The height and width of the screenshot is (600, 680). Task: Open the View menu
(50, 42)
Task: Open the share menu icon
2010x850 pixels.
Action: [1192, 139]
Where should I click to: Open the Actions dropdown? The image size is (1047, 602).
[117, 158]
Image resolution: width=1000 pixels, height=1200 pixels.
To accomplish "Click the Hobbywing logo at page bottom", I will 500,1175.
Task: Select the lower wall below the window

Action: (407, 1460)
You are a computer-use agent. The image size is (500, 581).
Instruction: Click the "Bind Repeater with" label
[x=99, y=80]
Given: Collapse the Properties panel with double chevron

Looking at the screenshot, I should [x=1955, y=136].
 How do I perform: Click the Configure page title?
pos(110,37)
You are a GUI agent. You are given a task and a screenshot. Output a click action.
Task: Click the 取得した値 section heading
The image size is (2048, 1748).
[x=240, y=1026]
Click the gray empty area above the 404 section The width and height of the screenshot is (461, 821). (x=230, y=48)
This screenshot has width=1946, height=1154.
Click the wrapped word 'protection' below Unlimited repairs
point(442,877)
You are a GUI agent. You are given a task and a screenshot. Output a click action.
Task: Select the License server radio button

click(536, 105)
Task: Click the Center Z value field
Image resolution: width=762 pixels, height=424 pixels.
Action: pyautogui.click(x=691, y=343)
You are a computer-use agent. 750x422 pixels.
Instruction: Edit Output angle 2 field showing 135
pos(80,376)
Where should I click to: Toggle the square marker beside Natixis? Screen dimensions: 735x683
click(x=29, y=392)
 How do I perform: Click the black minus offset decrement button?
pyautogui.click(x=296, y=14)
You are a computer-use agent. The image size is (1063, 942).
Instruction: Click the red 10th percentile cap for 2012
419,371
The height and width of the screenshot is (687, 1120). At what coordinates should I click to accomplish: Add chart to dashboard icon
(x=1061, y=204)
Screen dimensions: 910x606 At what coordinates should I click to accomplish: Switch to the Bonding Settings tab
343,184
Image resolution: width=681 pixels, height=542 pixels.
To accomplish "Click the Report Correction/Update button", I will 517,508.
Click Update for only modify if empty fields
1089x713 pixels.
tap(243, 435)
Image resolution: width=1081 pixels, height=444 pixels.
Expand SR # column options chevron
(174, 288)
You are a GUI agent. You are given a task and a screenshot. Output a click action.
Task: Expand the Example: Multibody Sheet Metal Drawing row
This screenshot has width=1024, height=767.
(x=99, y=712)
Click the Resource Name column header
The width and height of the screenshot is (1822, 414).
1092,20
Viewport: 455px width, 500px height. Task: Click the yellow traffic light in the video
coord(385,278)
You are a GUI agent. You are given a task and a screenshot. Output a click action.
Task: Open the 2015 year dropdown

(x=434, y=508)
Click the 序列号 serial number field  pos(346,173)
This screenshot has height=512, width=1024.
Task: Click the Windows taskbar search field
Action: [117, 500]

· · · · ·

**TASK GOAL:** Rewrite the listing from the line with "Task: Click the Center Z value field" up to and including the line with "pyautogui.click(x=296, y=14)". Keep every line, the requests too, and add 114 to each coordinate in the answers.

**WRITTEN REPLY:**
Task: Click the Center Z value field
Image resolution: width=762 pixels, height=424 pixels.
Action: pyautogui.click(x=805, y=457)
You are a computer-use agent. 750x422 pixels.
Instruction: Edit Output angle 2 field showing 135
pos(194,490)
Where should I click to: Toggle the square marker beside Natixis? Screen dimensions: 735x683
click(x=143, y=506)
 How do I perform: Click the black minus offset decrement button?
pyautogui.click(x=410, y=128)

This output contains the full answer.